Bug 114661

Summary: Possible buffer overflows in kudzu code (readlink usage)
Product: [Fedora] Fedora Reporter: Yaroslav Popovitch <yp>
Component: kudzuAssignee: Bill Nottingham <notting>
Status: CLOSED RAWHIDE QA Contact: David Lawrence <dkl>
Severity: medium Docs Contact:
Priority: medium    
Version: 1CC: mitr, rvokal, yp
Target Milestone: ---   
Target Release: ---   
Hardware: All   
OS: Linux   
Whiteboard:
Fixed In Version: 1.1.116-1 Doc Type: Bug Fix
Doc Text:
Story Points: ---
Clone Of: Environment:
Last Closed: 2005-04-28 18:08:45 UTC Type: ---
Regression: --- Mount Type: ---
Documentation: --- CRM:
Verified Versions: Category: ---
oVirt Team: --- RHEL 7.3 requirements from Atomic Host:
Cloudforms Team: --- Target Upstream Version:
Embargoed:
Attachments:
Description Flags
examples of code with errors none

Description Yaroslav Popovitch 2004-01-30 20:11:42 UTC 
Description of problem:
Possible buffer overflows in kudzu's readlink code, possible security
vulnerability. 

<FYI>
int readlink(const char *path, char *buf, size_t bufsiz);

readlink  places  the  contents of the symbolic link path in the
buffer buf, which has size bufsiz.  readlink does not append a  NUL 
character to  buf.
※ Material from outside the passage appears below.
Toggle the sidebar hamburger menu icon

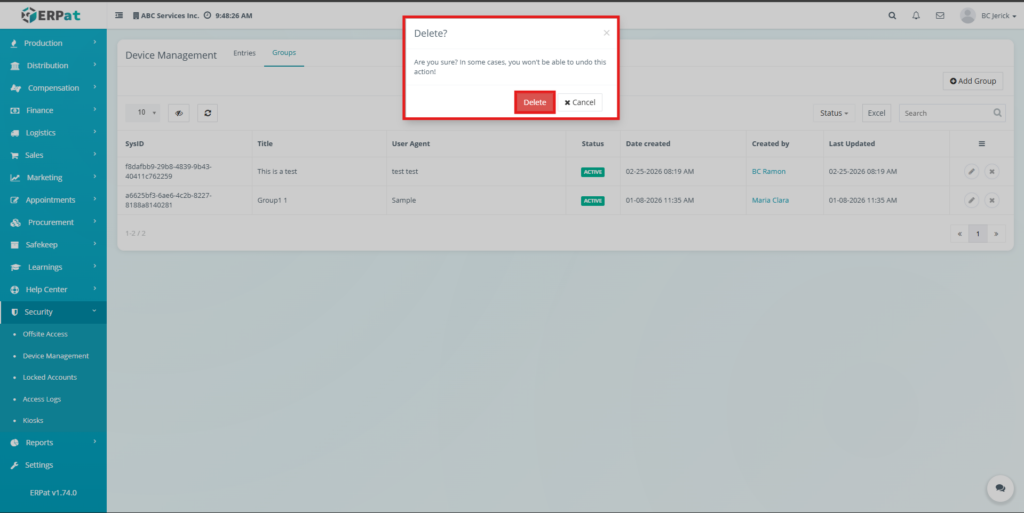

It will truncate the contents (to a length of
bufsiz characters), in case the buffer is too small to hold all of the
contents.
<FYI/>

Readlink does not append a NULL character to buf. In kudzu's code 
NULL character is set using memset, before calling readlink. In some
cases if bufsiz is equal to the lenght of the buffer, we have string,
which is not terminated by NULL, as result, there are possible buffer
overflows.

hwconf.c:227:   if (readlink(path,path2,256)>0) {
serial.c:954:   if (readlink("/dev/modem",lockfile,32)>0) {

Version-Release number of selected component (if applicable):
- the latest CVS version, kudzu-1.1.36-1

How reproducible:
General idea to create link with the same name, which are used by
kudzu. The contents of link must be longer or equal to the buffer lenght.

Expected results:
Possible seg. faults.
Comment 1 Bill Nottingham 2004-01-30 20:17:26 UTC 
All of these links are in root-writable only directories, so I don't
see how this is a security issue. But it should be fixed, yes.
Comment 2 Yaroslav Popovitch 2004-01-30 20:18:37 UTC 
Created attachment 97374 [details]
examples of code with errors
Comment 3 Bill Nottingham 2005-04-28 18:08:45 UTC 
Fixed in CVS, will be in 1.1.116-1 or later.